Required action:
Copy the lines of the entries exactly, from the opening one to the one holding "Task: Click the 1703 feedback score", and leave out everything after.

START Information provided

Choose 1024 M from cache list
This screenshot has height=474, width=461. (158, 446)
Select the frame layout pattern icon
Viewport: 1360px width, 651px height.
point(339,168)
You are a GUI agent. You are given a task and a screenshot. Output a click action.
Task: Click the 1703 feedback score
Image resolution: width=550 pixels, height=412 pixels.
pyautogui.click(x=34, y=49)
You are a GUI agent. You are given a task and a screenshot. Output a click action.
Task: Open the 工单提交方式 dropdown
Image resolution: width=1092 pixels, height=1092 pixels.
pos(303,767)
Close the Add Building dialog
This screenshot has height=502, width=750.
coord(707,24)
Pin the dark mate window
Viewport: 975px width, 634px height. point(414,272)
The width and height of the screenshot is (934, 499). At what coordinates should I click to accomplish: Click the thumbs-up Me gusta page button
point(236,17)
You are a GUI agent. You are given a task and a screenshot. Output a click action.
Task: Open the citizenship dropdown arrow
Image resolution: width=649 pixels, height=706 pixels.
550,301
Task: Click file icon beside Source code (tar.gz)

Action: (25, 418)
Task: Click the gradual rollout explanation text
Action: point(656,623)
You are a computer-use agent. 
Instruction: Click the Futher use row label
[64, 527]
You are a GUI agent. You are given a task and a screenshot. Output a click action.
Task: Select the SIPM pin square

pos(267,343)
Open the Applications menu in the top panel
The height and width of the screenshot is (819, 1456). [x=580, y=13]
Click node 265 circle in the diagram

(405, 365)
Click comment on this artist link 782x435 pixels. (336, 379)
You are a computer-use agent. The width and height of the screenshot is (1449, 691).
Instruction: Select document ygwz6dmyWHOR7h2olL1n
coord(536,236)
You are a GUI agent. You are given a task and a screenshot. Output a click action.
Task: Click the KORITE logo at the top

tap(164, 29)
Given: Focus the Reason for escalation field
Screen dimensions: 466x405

END Information provided

Finished task:
Choose 1024 M from cache list
This screenshot has height=474, width=461. (158, 446)
Select the frame layout pattern icon
Viewport: 1360px width, 651px height.
point(339,168)
You are a GUI agent. You are given a task and a screenshot. Output a click action.
Task: Click the 1703 feedback score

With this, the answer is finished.